■ **Série de consignes**:
**1)** Dans l'extrait sur le personnel local des ONG, reprenez le passage allant de « Les deux tendances » jusqu'à « forme de discrimination. » en changeant « managers » en « responsables ».
**2)** Résumez en deux phrases l'extrait sur le personnel local des ONG.

== Extrait de page

La première tendance est celle qui privilégie le pluralisme ethnique du personnel local comme une condition sine qua non pour garantir l'atteinte des objectifs des différents projets des ONG, et contribuer par là au processus de réconciliation nationale à travers l'acceptation mutuelle. Cette tendance se base sur le Do no Harm et le modèle de management interculturel. La deuxième tendance est celle qui met en avant le principe de non ingérence. Ici, le contenu donné à l'expression de « non ingérence » est celui de neutralité, comprise au sens d'abstention absolue de recourir à la notion d'ethnie dans la définition des politiques de gestion du personnel local ; la manipulation de cette variable est laissée à la seule responsabilité de l'Etat.

Les deux tendances ont probablement leurs avantages selon le point de vue d'où l'on se place ; mais elles ont également leurs limites. Si la première a le mérite de démystifier l'ethnie, de garantir l'accès plus ou moins équitable au travail à toutes les composantes ethniques du pays et de diminuer le niveau de prégnance de cette variable dans les rapports de travail des employés locaux, il ne reste pas moins vrai que l'ethnicité s'y redéploie sous d'autres formes. Certains des membres des staffs locaux la manipulent de manière pragmatique à des fins purement utilitaires. C'est le cas de ceux des employés que nous avons appelé les joueurs. Par ailleurs, cette approche fait courir aux managers le risque d'être pris à partie par ceux qui sont déboutés par les mécanismes du système des quotas ethniques, un amalgame étant facilement fait entre ce système et une forme de discrimination.

L'un des objectifs de cette approche est de changer le comportement ethnicisé de l'employé local de l'ONG international en un comportement universalisé. Mais celui-ci s'avère être un acteur libre, opportuniste, au comportement rationnel, même si cette rationalité est limitée comme le dit Crozier70. Son comportement est difficilement déterminé et déterminable. L'ethnicité se manifestant à l'occasion des situations d'interactions, c'est dans ces mêmes situations que s'exprime le pouvoir. Elle devient un outils à la disposition des employés locaux dans la détermination des relations de pouvoir, le but des uns et des autres n'étant pas nécessairement l'écrasement de l' « autre » en tant qu'individu, mais plutôt d'obtenir de lui un comportement dont dépend leur capacité d'agir.

====
== Liste

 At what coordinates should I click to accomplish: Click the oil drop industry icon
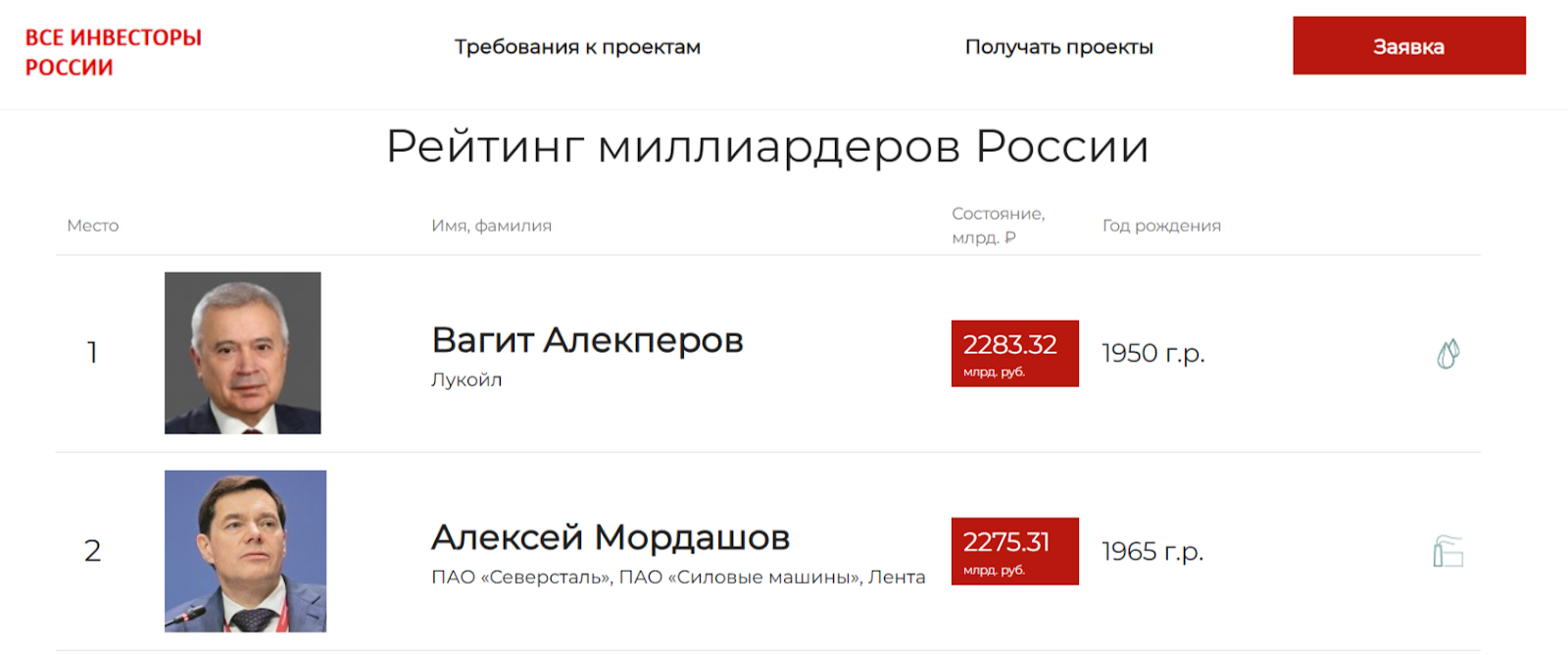(1447, 353)
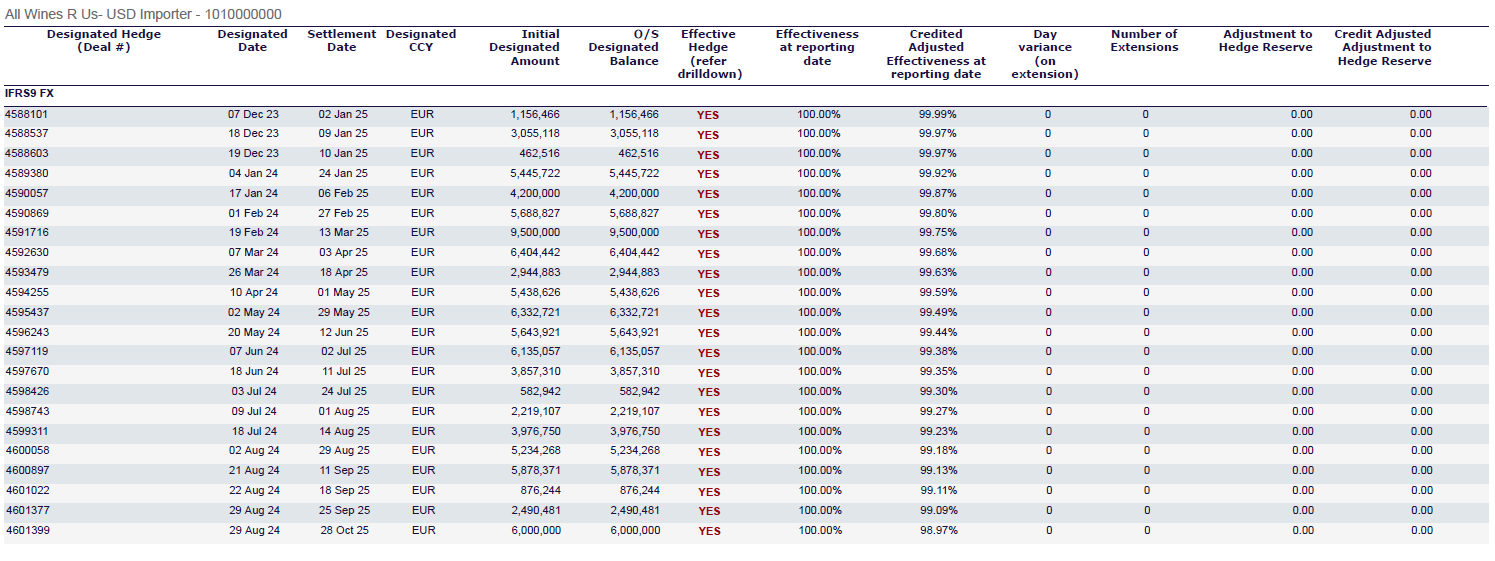Select the O/S Designated Balance header
This screenshot has width=1495, height=561.
click(x=624, y=48)
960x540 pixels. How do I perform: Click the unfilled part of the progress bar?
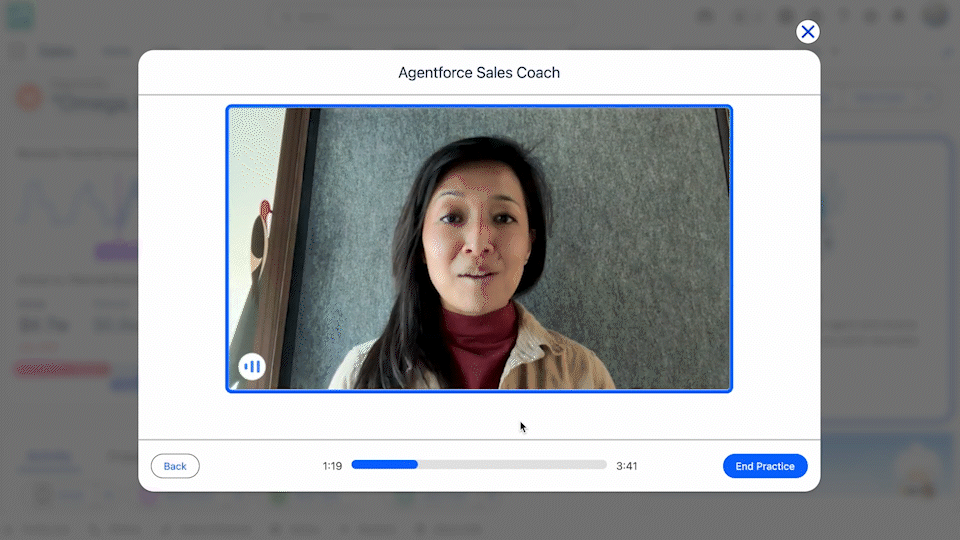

====

■ **Réponses attendues**:
**1)**
Les deux tendances ont probablement leurs avantages selon le point de vue d'où l'on se place ; mais elles ont également leurs limites. Si la première a le mérite de démystifier l'ethnie, de garantir l'accès plus ou moins équitable au travail à toutes les composantes ethniques du pays et de diminuer le niveau de prégnance de cette variable dans les rapports de travail des employés locaux, il ne reste pas moins vrai que l'ethnicité s'y redéploie sous d'autres formes. Certains des membres des staffs locaux la manipulent de manière pragmatique à des fins purement utilitaires. C'est le cas de ceux des employés que nous avons appelé les joueurs. Par ailleurs, cette approche fait courir aux responsables le risque d'être pris à partie par ceux qui sont déboutés par les mécanismes du système des quotas ethniques, un amalgame étant facilement fait entre ce système et une forme de discrimination.

**2)** Deux tendances guident la gestion du personnel local des ONG : l'une privilégie le pluralisme ethnique, l'autre défend la non-ingérence, comprise comme une neutralité qui laisse la question ethnique à la seule responsabilité de l'État. La première diminue le poids de l'ethnie dans les rapports de travail, mais l'ethnicité s'y redéploie sous d'autres formes, car l'employé local reste un acteur libre et opportuniste qui s'en sert dans les relations de pouvoir.